Antiguo Testamento
Levítico
La tradición judía designa el tercer libro del Pentateuco con el nombre de Wayiqrá (que significa Y llamó), siguiendo la costumbre de nombrar los libros de la Biblia con la palabra que está al comienzo del texto. La versión griega del Antiguo Testamento (LXX), en cambio, le da el nombre de Levítico Este término, sin ser del todo adecuado, indica algo del contenido del libro, ya que este incluye, entre otros aspectos, un conjunto de prescripciones destinadas a reglamentar el culto que el pueblo israelita rendía a Dios. Por lo tanto, el libro de Levítico puede considerarse como una especie de manual destinado a los levitas o miembros de la tribu de Leví, que eran los encargados de celebrar los oficios sagrados en el templo de Jerusalén.

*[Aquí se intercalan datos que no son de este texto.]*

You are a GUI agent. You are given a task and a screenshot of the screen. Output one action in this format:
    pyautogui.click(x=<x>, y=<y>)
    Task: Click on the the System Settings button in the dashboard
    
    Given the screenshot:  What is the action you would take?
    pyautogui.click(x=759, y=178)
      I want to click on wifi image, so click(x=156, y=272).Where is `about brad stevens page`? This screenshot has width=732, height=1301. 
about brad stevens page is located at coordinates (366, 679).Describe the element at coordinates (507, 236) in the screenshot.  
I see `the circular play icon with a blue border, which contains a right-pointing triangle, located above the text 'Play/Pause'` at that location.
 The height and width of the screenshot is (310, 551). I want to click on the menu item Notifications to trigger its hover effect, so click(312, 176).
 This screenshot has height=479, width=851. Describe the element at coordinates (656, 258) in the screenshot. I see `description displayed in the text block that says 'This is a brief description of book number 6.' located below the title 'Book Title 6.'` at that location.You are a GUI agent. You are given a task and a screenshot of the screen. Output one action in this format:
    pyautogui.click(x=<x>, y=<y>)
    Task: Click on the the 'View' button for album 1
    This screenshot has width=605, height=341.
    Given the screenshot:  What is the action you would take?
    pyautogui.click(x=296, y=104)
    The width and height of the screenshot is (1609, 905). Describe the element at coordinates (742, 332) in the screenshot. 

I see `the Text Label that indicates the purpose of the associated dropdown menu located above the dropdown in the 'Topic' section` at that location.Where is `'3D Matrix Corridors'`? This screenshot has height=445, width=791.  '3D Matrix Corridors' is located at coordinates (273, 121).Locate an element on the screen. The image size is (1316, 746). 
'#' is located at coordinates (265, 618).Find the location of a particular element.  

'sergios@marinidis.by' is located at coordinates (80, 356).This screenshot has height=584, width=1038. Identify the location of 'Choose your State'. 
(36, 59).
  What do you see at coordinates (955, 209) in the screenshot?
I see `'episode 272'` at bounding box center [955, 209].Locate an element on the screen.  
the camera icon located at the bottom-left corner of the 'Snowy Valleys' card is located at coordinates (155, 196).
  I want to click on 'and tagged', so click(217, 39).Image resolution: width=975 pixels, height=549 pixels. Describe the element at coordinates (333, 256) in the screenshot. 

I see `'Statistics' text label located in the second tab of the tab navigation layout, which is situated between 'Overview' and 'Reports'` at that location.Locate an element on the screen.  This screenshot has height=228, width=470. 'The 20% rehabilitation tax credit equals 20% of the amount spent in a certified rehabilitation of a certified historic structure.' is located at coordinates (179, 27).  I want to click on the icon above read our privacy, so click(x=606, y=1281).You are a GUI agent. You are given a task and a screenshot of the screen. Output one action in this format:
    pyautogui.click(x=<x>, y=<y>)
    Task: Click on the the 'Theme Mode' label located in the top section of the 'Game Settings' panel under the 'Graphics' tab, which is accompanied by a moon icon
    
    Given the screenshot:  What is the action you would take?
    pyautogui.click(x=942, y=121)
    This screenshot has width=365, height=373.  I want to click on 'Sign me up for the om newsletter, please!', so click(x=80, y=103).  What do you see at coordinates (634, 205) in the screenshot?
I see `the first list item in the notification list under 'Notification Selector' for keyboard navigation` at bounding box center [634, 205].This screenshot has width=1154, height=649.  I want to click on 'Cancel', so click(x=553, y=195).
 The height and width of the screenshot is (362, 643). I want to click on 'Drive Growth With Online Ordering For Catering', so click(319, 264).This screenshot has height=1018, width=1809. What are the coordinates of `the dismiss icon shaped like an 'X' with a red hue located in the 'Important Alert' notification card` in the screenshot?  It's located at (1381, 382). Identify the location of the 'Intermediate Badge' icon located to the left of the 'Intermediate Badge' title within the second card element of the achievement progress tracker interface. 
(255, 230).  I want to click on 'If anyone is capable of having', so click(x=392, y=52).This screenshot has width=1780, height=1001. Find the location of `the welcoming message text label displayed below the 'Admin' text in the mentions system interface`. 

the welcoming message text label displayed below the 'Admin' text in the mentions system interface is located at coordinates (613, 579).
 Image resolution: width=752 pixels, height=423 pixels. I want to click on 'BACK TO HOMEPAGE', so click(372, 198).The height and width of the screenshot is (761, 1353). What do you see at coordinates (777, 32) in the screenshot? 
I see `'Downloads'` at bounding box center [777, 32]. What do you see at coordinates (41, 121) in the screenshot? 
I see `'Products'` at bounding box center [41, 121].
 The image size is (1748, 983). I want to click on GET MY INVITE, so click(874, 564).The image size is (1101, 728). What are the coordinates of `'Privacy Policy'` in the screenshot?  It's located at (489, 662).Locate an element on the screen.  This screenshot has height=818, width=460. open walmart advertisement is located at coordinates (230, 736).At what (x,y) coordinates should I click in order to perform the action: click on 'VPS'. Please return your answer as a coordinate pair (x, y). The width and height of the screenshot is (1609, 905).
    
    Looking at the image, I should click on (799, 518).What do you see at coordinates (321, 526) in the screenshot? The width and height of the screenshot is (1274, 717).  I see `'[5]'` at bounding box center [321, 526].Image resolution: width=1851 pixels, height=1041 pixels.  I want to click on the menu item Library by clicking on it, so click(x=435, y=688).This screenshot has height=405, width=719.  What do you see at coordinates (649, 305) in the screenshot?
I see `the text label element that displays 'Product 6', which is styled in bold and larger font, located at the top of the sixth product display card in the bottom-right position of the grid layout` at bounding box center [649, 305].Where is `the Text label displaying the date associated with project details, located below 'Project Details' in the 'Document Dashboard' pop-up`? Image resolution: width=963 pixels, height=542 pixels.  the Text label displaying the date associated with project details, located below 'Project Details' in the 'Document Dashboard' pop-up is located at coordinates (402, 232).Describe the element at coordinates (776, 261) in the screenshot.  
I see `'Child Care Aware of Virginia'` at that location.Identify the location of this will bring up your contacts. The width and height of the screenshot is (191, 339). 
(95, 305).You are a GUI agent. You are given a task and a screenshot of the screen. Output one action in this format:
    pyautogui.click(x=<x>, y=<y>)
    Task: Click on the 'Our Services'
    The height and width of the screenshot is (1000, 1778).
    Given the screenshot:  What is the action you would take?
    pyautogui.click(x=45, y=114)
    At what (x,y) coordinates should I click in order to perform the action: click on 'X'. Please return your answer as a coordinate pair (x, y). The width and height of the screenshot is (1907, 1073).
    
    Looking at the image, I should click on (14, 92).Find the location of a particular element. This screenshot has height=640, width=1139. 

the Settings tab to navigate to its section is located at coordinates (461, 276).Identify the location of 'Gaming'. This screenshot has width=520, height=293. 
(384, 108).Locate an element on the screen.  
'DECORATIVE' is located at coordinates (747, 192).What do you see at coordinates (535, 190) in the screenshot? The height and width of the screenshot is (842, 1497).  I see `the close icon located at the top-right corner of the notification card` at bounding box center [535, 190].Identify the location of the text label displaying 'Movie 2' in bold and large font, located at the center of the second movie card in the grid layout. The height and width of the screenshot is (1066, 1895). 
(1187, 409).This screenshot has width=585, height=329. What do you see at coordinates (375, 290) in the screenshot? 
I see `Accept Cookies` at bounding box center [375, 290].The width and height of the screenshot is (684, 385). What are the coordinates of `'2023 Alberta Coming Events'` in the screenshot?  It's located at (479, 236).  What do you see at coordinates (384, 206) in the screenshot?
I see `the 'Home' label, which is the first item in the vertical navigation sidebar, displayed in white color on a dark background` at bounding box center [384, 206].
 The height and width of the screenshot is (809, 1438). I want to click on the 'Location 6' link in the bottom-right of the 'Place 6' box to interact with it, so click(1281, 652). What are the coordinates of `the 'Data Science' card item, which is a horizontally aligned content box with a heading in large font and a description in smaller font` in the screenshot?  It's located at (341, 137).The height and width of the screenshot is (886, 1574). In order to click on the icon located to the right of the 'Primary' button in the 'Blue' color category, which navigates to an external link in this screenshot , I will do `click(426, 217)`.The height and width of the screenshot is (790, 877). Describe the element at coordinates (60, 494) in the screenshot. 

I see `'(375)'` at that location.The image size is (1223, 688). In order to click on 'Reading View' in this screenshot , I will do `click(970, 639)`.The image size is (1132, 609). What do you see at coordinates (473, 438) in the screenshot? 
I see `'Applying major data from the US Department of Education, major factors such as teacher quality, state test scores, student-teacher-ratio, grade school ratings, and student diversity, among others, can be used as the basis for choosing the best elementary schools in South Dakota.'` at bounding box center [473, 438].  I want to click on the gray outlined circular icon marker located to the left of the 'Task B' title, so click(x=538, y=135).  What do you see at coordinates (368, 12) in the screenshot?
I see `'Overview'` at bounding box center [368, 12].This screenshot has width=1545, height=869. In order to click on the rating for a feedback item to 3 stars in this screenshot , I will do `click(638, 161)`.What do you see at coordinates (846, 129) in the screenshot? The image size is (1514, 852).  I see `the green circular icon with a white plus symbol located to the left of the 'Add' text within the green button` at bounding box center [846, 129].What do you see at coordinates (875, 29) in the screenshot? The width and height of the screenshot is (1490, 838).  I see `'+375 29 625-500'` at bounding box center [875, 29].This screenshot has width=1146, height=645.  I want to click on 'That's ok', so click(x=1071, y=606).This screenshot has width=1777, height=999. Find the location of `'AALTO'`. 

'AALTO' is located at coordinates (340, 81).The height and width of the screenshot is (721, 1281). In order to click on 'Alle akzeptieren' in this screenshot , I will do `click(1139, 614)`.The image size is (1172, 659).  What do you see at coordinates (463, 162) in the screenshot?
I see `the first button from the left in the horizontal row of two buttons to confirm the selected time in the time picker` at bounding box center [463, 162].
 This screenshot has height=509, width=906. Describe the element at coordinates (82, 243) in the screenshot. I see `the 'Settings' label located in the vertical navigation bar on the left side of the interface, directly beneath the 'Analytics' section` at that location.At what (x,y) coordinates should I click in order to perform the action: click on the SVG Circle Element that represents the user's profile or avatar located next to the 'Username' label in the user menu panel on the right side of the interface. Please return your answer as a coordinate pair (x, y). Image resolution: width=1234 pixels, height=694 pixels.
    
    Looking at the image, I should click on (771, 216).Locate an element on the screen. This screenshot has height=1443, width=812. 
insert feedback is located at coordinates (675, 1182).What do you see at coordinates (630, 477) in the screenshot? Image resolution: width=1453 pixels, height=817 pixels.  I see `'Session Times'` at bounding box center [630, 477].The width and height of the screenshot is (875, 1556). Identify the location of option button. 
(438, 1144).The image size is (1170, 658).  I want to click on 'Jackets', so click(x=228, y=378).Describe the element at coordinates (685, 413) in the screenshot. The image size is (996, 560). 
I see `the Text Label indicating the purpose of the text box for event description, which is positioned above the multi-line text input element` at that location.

El libro se divide en varias secciones. La primera establece cómo se debían ofrecer las distintas clases de sacrificios. Por medio de la ofrenda que se quemaba sobre el altar, estos sacrificios expresaban simbólicamente el total sometimiento y la adoración debida al Señor, que es el único Creador de todo cuanto existe. Además, según las necesidades de las personas y de toda la comunidad, los sacrificios se ofrecían también en acción de gracias, para entrar en comunión con Dios y para obtener el perdón de los pecados.
La segunda que en parte es narrativa y en parte legislativa, se refiere a la ordenación de los sacerdotes. Allí se relata cómo Moisés cumplió las instrucciones impartidas por el Señor (cf. Ex 29.1-37), dejando así establecido el sacerdocio levítico como una de las instituciones fundamentales del antiguo Israel. También se hace referencia a los ritos de consagración y al simbolismo de las vestiduras sagradas, que expresaban de manera concreta el sentido, el carácter y el papel del sacerdocio en el culto del antiguo pacto.
La tercera parte está consagrada a la distinción entre lo puro y lo impuro, y a las maneras de recuperar el estado de pureza cada vez que se hubiera contraído alguna impureza legal. Esta sección culmina con el solemne ritual de la expiación, en el llamado Día del perdón (heb. Yom Kipur).
A continuación viene la llamada “Ley de santidad”, que constituye, por así decirlo, el corazón de Levítico. Esta sección contiene algunas prescripciones relativas al culto, pero lo que más se destaca son las normas para una forma de vida cimentada en la santidad, en la justicia y en el amor fraterno.
Por último, el libro se cierra con una serie de bendiciones y maldiciones y con un apéndice acerca de las cosas consagradas al Señor.
A primera vista, Levítico puede parecer un libro árido y de escaso interés para el cristiano. Se tiene la impresión de que sus prescripciones no son nada más que la expresión de un ritualismo puramente exterior y ya superado. Sin embargo, debajo de su caparazón un poco duro se encierra un mensaje del más alto valor religioso. Todo el libro, en efecto, está dominado por la idea de la santidad. El Señor, Dios de Israel, es un Dios santo y quiere para sí un pueblo santo (19.2). Por eso, todas las observancias que se prescriben tienen como finalidad fundar sobre la tierra, en medio de las naciones paganas, un pueblo consagrado enteramente a la alabanza y al servicio del verdadero Dios.
Por esa misma razón, el Señor no se limitó a establecer las ceremonias con las que quería ser honrado por su pueblo, sino que también puso de manifiesto lo que significaba llevar una vida santa en el campo individual y social. Y como ese pueblo era pecador, le dio en los sacrificios y en los ritos de purificación un medio para expiar los pecados y eliminar las impurezas.
Sin embargo, no deja de ser verdad que Levítico, en las disposiciones relativas al culto, se refiere sobre todo a los aspectos exteriores y rituales. Por eso, es conveniente leerlo junto con otros textos del AT que insisten en las condiciones indispensables para que los sacrificios y las ceremonias religiosas sean realmente agradables a Dios (cf., por ej., Sal 15; 51; Ec 5.1; Is 1.10-20; 58.1-12; Os 6.6; Am 5.21-24; Miq 6.6-8).
Hay que tener presente, asimismo, que el ceremonial religioso del antiguo Israel, como dice la Carta a los Hebreos, era solamente una sombra de los bienes que habían de venir (Heb 10.1). Por eso, los sacrificios del antiguo pacto adquieren su verdadero sentido cuando se analizan a la luz del único sacrificio redentor, ofrecido por Cristo en la cruz: Cristo ha entrado en el santuario, ya no para ofrecer la sangre de chivos y becerros, sino su propia sangre. Ha entrado una sola vez y para siempre, y ha obtenido para nosotros la salvación eterna (Heb 9.12).